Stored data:
==============================

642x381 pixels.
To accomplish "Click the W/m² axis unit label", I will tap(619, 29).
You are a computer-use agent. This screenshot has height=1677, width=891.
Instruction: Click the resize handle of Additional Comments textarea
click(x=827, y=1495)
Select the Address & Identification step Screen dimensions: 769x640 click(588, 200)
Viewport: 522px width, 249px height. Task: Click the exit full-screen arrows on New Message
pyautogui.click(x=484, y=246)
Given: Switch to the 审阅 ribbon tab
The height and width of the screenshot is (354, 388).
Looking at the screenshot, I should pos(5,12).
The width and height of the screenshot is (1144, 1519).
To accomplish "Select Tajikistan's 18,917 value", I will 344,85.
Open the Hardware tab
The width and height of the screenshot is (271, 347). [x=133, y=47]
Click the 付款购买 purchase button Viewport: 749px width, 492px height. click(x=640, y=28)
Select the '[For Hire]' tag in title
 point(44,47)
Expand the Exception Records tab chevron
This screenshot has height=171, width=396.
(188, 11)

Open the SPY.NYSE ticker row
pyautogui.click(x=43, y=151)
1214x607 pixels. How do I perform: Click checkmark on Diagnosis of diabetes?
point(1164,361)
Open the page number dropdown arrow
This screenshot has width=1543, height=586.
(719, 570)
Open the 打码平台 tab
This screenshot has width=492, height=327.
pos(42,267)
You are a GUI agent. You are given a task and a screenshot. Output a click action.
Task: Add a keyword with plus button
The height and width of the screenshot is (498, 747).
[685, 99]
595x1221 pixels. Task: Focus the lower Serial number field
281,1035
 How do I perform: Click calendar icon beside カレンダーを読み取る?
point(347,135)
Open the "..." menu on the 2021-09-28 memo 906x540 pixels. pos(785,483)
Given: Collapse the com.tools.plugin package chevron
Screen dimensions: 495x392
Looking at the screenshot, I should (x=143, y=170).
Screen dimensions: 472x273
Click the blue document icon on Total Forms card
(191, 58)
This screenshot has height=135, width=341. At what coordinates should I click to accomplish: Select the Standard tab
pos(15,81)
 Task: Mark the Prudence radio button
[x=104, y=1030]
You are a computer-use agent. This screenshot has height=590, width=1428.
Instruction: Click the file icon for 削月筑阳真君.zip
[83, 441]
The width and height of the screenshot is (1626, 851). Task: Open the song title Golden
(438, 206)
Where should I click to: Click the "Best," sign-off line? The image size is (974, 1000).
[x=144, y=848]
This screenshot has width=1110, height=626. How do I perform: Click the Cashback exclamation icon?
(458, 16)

==============================

Using the data above, return each line exactly as written.

642x381 pixels.
To accomplish "Click the W/m² axis unit label", I will tap(619, 29).
You are a computer-use agent. This screenshot has height=1677, width=891.
Instruction: Click the resize handle of Additional Comments textarea
click(x=827, y=1495)
Select the Address & Identification step Screen dimensions: 769x640 click(588, 200)
Viewport: 522px width, 249px height. Task: Click the exit full-screen arrows on New Message
pyautogui.click(x=484, y=246)
Given: Switch to the 审阅 ribbon tab
The height and width of the screenshot is (354, 388).
Looking at the screenshot, I should pos(5,12).
The width and height of the screenshot is (1144, 1519).
To accomplish "Select Tajikistan's 18,917 value", I will 344,85.
Open the Hardware tab
The width and height of the screenshot is (271, 347). [x=133, y=47]
Click the 付款购买 purchase button Viewport: 749px width, 492px height. click(x=640, y=28)
Select the '[For Hire]' tag in title
 point(44,47)
Expand the Exception Records tab chevron
This screenshot has height=171, width=396.
(188, 11)

Open the SPY.NYSE ticker row
pyautogui.click(x=43, y=151)
1214x607 pixels. How do I perform: Click checkmark on Diagnosis of diabetes?
point(1164,361)
Open the page number dropdown arrow
This screenshot has width=1543, height=586.
(719, 570)
Open the 打码平台 tab
This screenshot has width=492, height=327.
pos(42,267)
You are a GUI agent. You are given a task and a screenshot. Output a click action.
Task: Add a keyword with plus button
The height and width of the screenshot is (498, 747).
[685, 99]
595x1221 pixels. Task: Focus the lower Serial number field
281,1035
 How do I perform: Click calendar icon beside カレンダーを読み取る?
point(347,135)
Open the "..." menu on the 2021-09-28 memo 906x540 pixels. pos(785,483)
Given: Collapse the com.tools.plugin package chevron
Screen dimensions: 495x392
Looking at the screenshot, I should (x=143, y=170).
Screen dimensions: 472x273
Click the blue document icon on Total Forms card
(191, 58)
This screenshot has height=135, width=341. At what coordinates should I click to accomplish: Select the Standard tab
pos(15,81)
 Task: Mark the Prudence radio button
[x=104, y=1030]
You are a computer-use agent. This screenshot has height=590, width=1428.
Instruction: Click the file icon for 削月筑阳真君.zip
[83, 441]
The width and height of the screenshot is (1626, 851). Task: Open the song title Golden
(438, 206)
Where should I click to: Click the "Best," sign-off line? The image size is (974, 1000).
[x=144, y=848]
This screenshot has width=1110, height=626. How do I perform: Click the Cashback exclamation icon?
(458, 16)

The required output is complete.